In other words, it synchronizes cachedValue (which is accessed outside of the mutex) with other threads calling magicValue().
Had cacheValid been a regular 'bool', you would have had a data race on both cacheValid and cachedValue (causing undefined behavior per the C++11 standard).
Using default sequential consistent memory ordering on the cacheValid memory operations is fine, since it implies acquire/release semantics.
In theory, you could optimize by using weaker memory orderings on the atomic loads and store:
int Widget::magicValue() const
{
if (cacheValid.load(std::memory_order_acquire)) return cachedValue;
else {
std::lock_guard<std::mutex> guard(m); // lock m
if (cacheValid.load(std::memory_order_relaxed)) return cachedValue;
auto val1 = expensiveComputation1();
auto val2 = expensiveComputation2();
cachedValue = val1 + val2;
cacheValid.store(true, std::memory_order_release);
return cachedValue;
}
}
Note that this is only a minor optimization since reading an atomic is a regular load on many platforms (making it as efficient as reading from a non-atomic).

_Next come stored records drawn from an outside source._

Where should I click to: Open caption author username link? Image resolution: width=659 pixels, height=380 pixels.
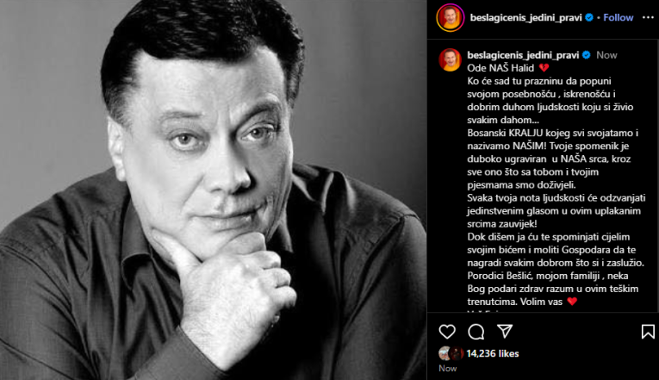tap(523, 55)
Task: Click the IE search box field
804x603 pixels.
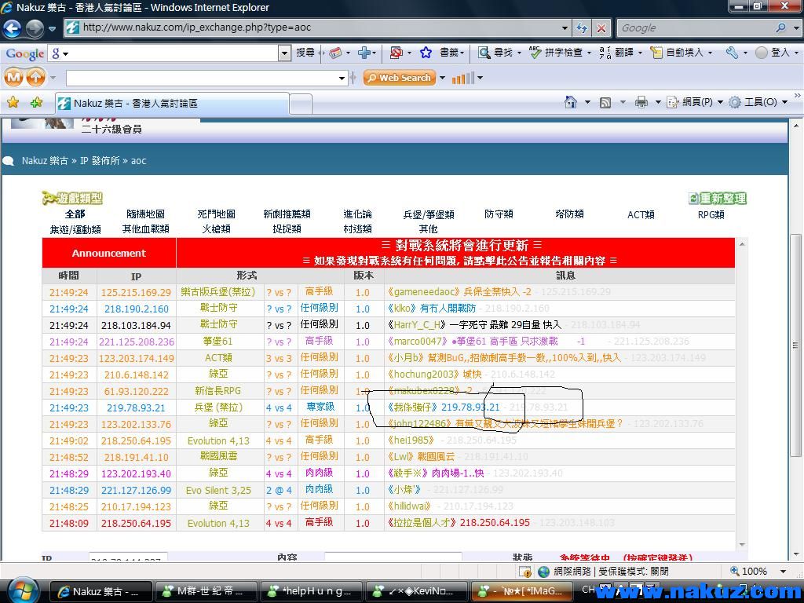Action: 695,27
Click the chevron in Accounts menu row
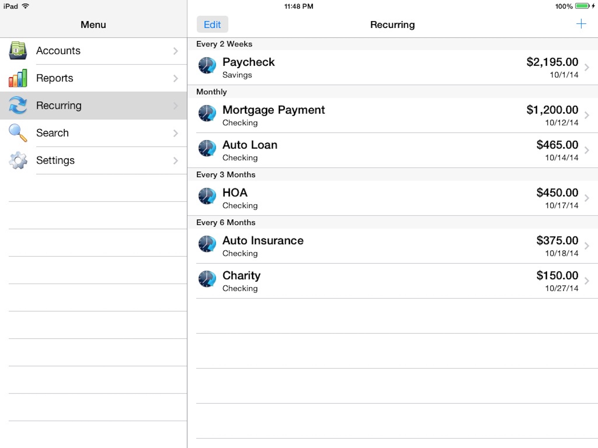 point(175,51)
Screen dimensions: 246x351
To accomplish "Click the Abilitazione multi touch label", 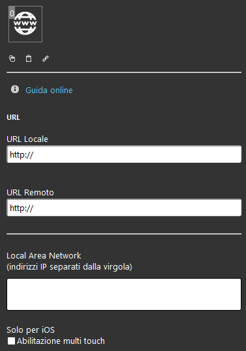I will point(61,341).
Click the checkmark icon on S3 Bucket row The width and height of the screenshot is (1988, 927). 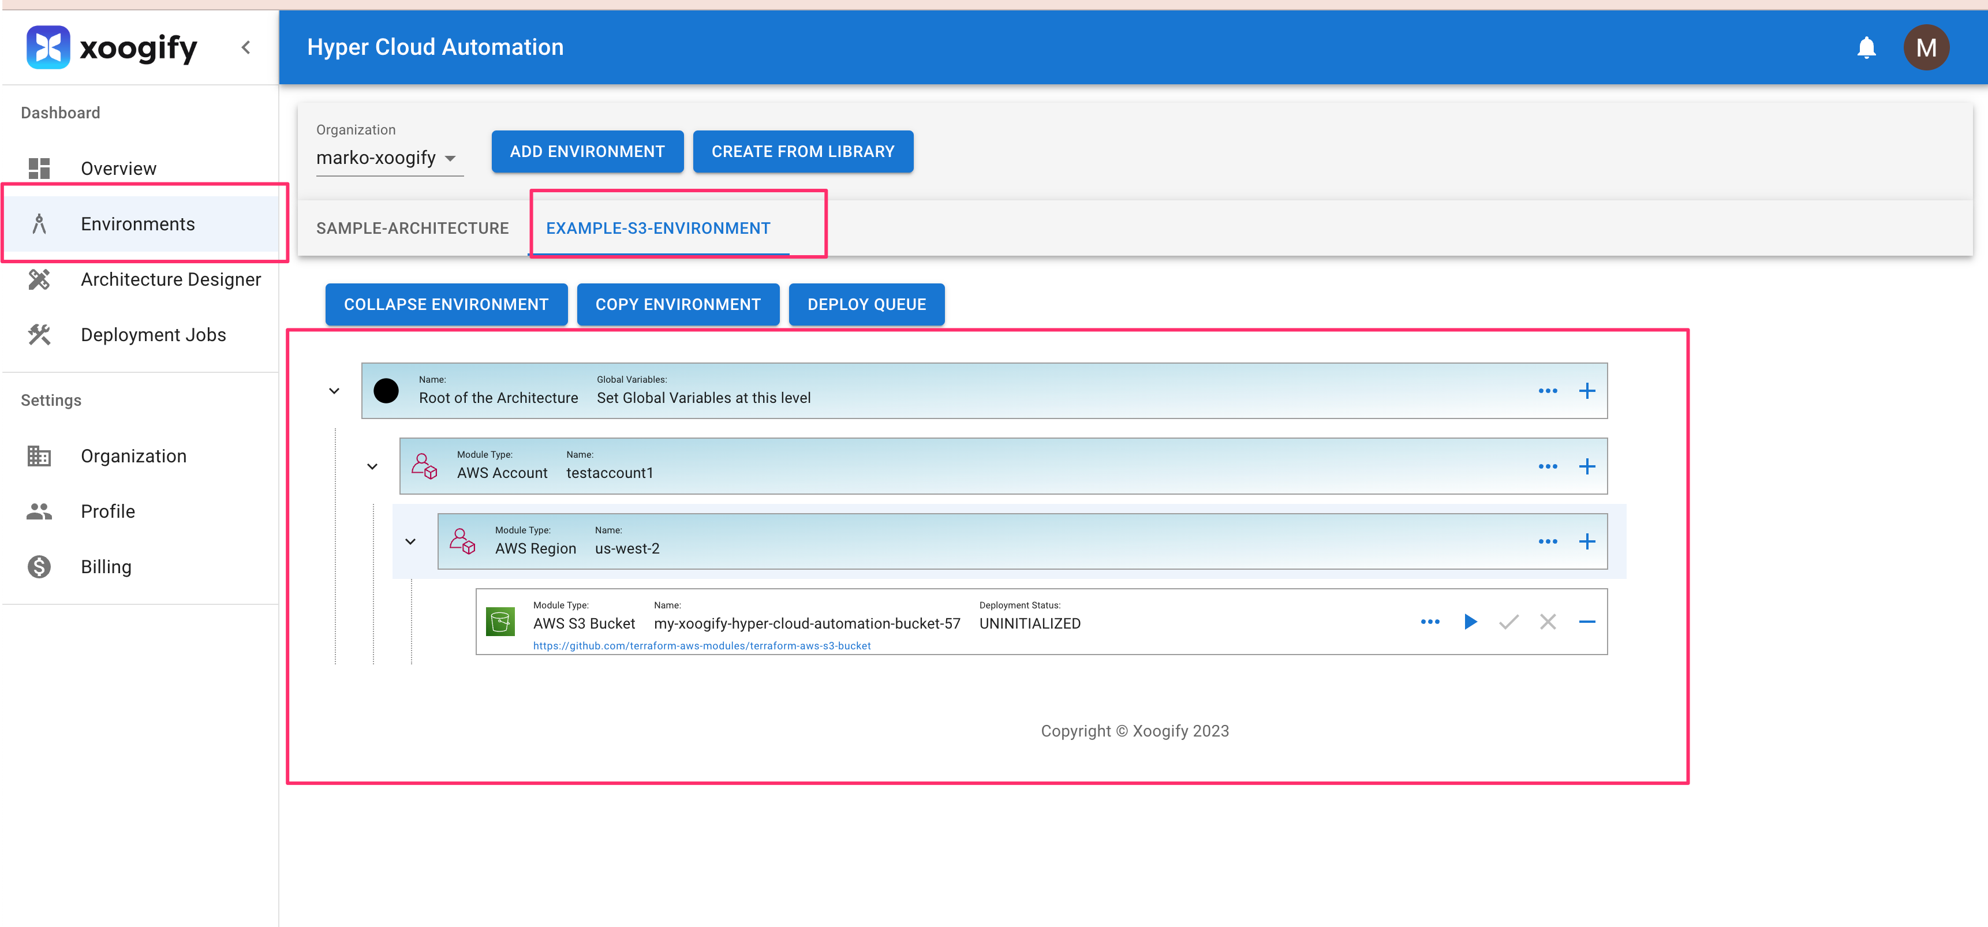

As pointed out by Nir Friedman, this only works one way; you cannot invalidate cacheValid and restart calculations. But that was not part of Meyers' example.
I actually think that your snippet is correct in isolation, but it relies on an assumption that is usually not true in a real world example: it assumes that the cacheValid goes from false to true, but can never make the reverse progression, that is become invalidated.
In the old code, the mutex protects all reads and writes on cachedValue. In your new code, there's actually a read access of cachedValue outside the mutex. That means that it is possible for one thread to read this value, while another thread is writing it. The catch is that the reading outside the mutex will only occur if cacheValid is true. But if cacheValid is true, no writing will occur; cacheValid can only become true after all writing is complete (note that this is enforced, because the assignment operator on cacheValid will use the strictest memory ordering guarantee, so it cannot be reordered with the earlier instructions in the block).
But suppose some other piece of code is written, that can invalidate the cache: Widget::invalidateCache(). This piece of code does nothing but set cacheValid to false again. In the old code, if you called invalidateCache and magicValue repeatedly from different threads, the latter function might recalculate the value or not at any given point. But even if your complex calculations are returning different values each time they are called (because they use global state, say), you will always get either the old or new value, and nothing else. But now consider the following execution order in your code:
Thread 1 calls magicValue, and checks the value of cacheValid. It's true. It gets interrupted before it can continue.
Thread 2 calls invalidateCache, and then immediately calls magicValue. magicValue sees that the cache is invalid, acquires the mutex, and starts computing, and begins writing to cacheValid.
Thread 1 interrupts, reading a partially written cacheValid.
I actually don't think this example works on most modern computers, because int will typically be 32 bits, and typically 32 bit writes and reads will be atomic. So it's not really possible to intersperse or "tear" the value of cachedValue. But on different architectures, or if you use a type other than integer (anything over 64 bits, for example), writing or reading is not guaranteed to be atomic. So you can get, as a return for magicValue, something which is neither the old value nor the new value but some weird bitwise hybrid that is not even a valid object.
So, good on you for finding this. I guess that in trying to boil down the example for simplicity, the author forgot that it was no longer necessary to be strict about putting the mutex on the outside.